National Nutrition Month: Shares Expert Tips for a Healthy Gut

National Nutrition Month kicks off on March 1st! is thrilled to join the celebration by promoting awareness and providing valuable insights into maintaining a healthy gut. Kristina Zalnieraite, a licensed dietitian and Head of Dietetics & Medical Affairs at, offers practical tips to improve your digestive well-being.

“True gut health goes beyond the plate; it’s about embracing a holistic approach that nurtures the body, mind and soul. To cultivate a healthy gut, we must not only choose nourishing foods but also prioritize mental well-being and incorporate movement into our lives. It’s the harmonious blend of nutrition, lifestyle and mindfulness that paves the way to a vibrant and resilient digestive system,” – shares Kristina.

Proper nutrition should consistently be considered as a foundation for a healthy gut. Kristina shares several recommendations that can immensely improve daily nutritional habits:

1- Fibre-Rich Foods

Fibre-rich foods play a crucial role in promoting optimal gut health due to their numerous benefits. Soluble fiber acts like a sponge, absorbing water and forming a gel-like substance that aids in maintaining regular bowel movements and preventing constipation. Fiber also serves as a prebiotic, providing a fuel source for beneficial gut bacteria.

Kristina Zalnieraite shares:

“The recommended daily fibre intake varies depending on age, sex and individual health goals. A general guideline for adults is consuming 25 to 38 grams of fibre daily. According to recent statistics, many adults consume only around 15 grams of fibre each day. This insufficiency in fibre intake can lead to health issues, including digestive problems like constipation and an increased risk of chronic diseases such as heart disease, diabetes and metabolic disorders. Inadequate amounts of fibre can also negatively impact gut health by disrupting the balance of beneficial bacteria in the microbiome.

By making conscious efforts to include more fibre-rich foods in our meals and snacks, we can work towards meeting recommended intake levels and supporting optimal gut health and overall vitality.

For those with no pre-existing digestive disorders like IBS, who want to improve their gut health, here are some top choices and creative ways to incorporate them into your diet:

Whole Grains: Opt for whole grains such as oats, barley, quinoa and brown rice. These grains are rich in soluble fibre and provide a wealth of vitamins, minerals and antioxidants. Swap refined grains for whole grains in dishes like oatmeal, salads, stir-fry and grain bowls.

Berries: Incorporate a variety of berries like raspberries, blackberries and strawberries into your meals and snacks. They are delicious and packed with fibre, vitamins and antioxidants. Add them to breakfast cereals, yogurt and smoothies, or enjoy them as a refreshing snack.

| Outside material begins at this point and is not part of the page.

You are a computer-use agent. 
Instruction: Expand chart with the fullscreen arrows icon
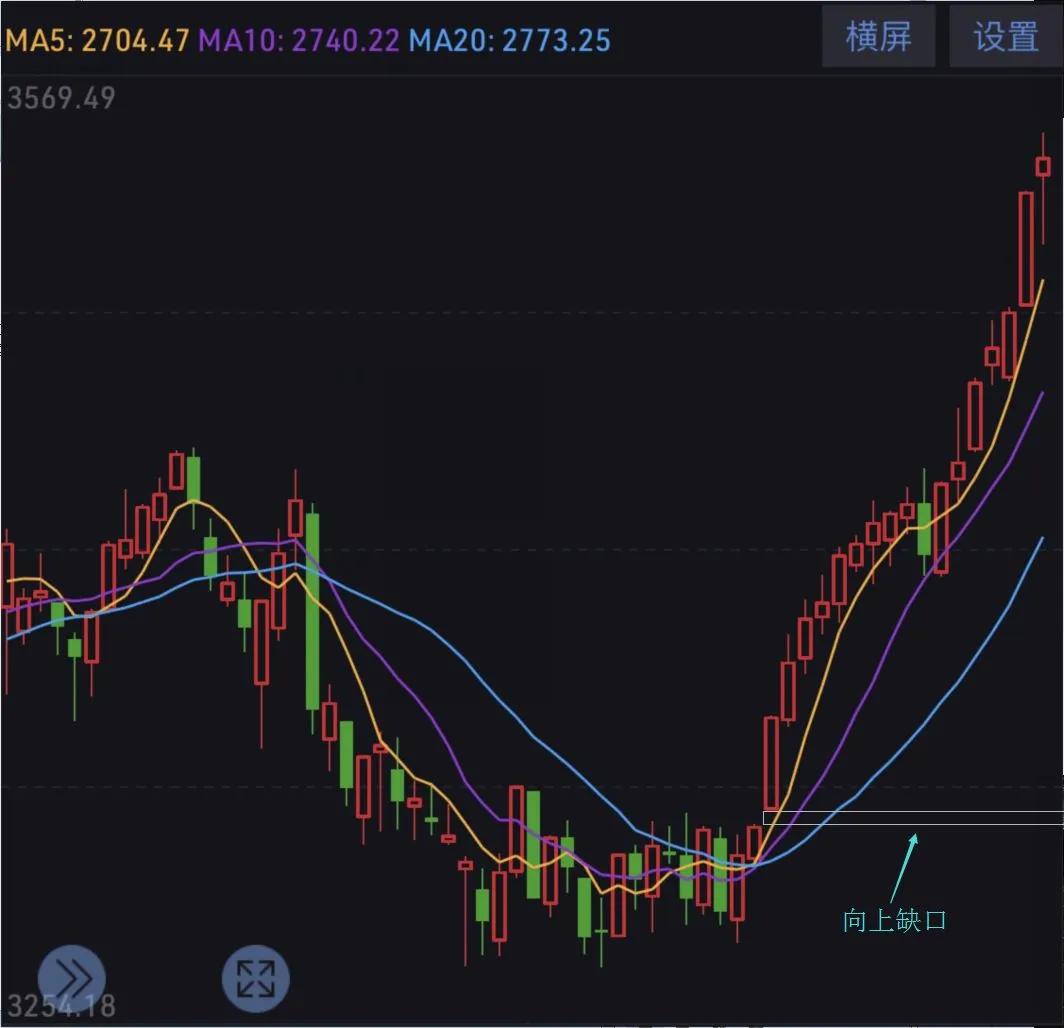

Legumes: Include legumes such as lentils, beans and chickpeas in your diet regularly. These plant-based protein sources are excellent sources of fibre. Incorporate them into soups, stews, salads and wraps, or blend them into hummus dip for a fibre-rich boost.

Vegetables: Load up on a variety of vegetables, including broccoli, Brussels sprouts, carrots, spinach, kale and other leafy greens. These vegetables are rich in both soluble and insoluble fibre, along with a host of other nutrients. Enjoy them raw in salads, steamed, roasted as a side dish or sautéed with herbs and spices for added flavour.

Nuts and Seeds: Snack on nuts and seeds such as almonds, walnuts, chia seeds and flaxseeds for a dose of healthy fats, protein and fibre. Sprinkle them on top of yogurt, oatmeal and salads, or incorporate them into homemade energy bars, trail mix or baked goods for added texture and nutrition.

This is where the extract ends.